» **DIRECTIONS**
Find the line that contains "Where should I" in the entries below. Restate it and every line after it, word for word, with no pictures.
Start of RECORDED INFORMATION
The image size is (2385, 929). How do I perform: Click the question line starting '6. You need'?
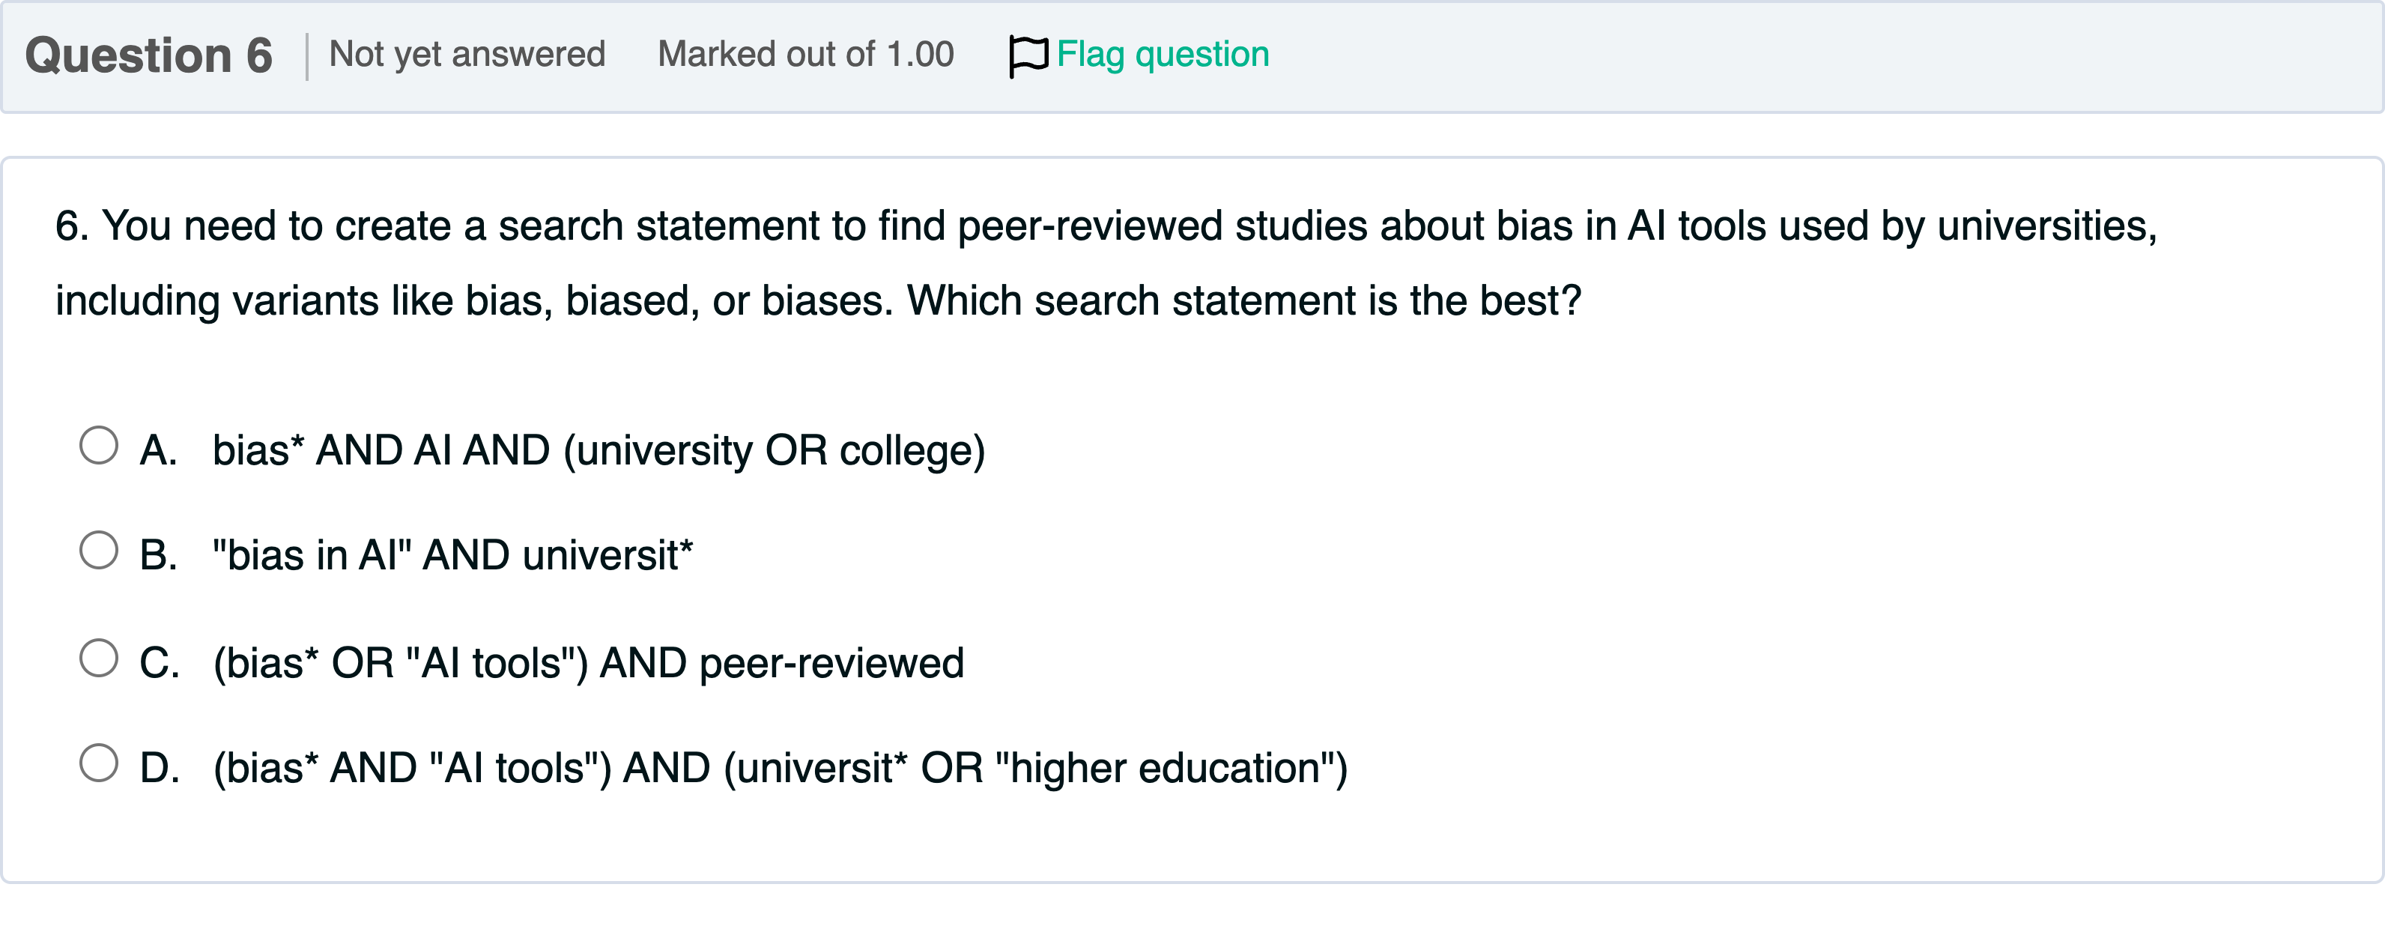click(1105, 227)
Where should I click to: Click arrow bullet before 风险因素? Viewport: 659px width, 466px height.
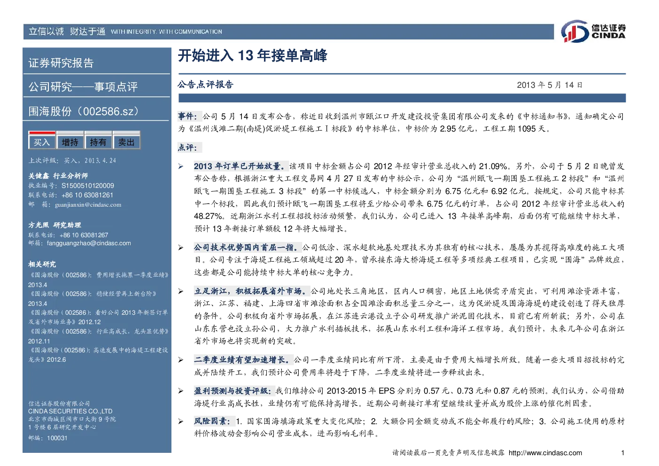pyautogui.click(x=181, y=421)
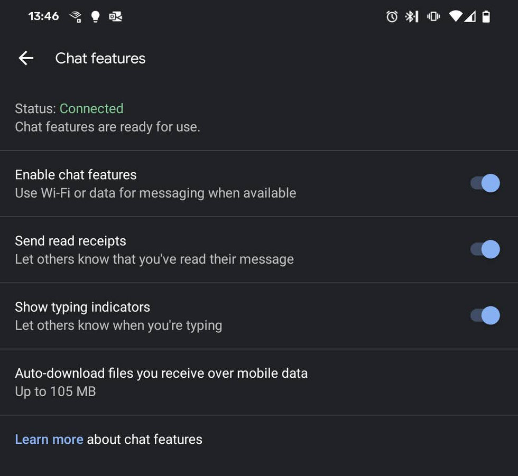This screenshot has width=518, height=476.
Task: Open Auto-download files over mobile data setting
Action: tap(259, 382)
End of RECORDED INFORMATION
» **EXERCISE ANSWER**
Where should I click to: Click arrow bullet before 风险因素? Viewport: 659px width, 466px height.
pyautogui.click(x=181, y=421)
This screenshot has width=518, height=476.
Task: Open Auto-download files over mobile data setting
Action: tap(259, 382)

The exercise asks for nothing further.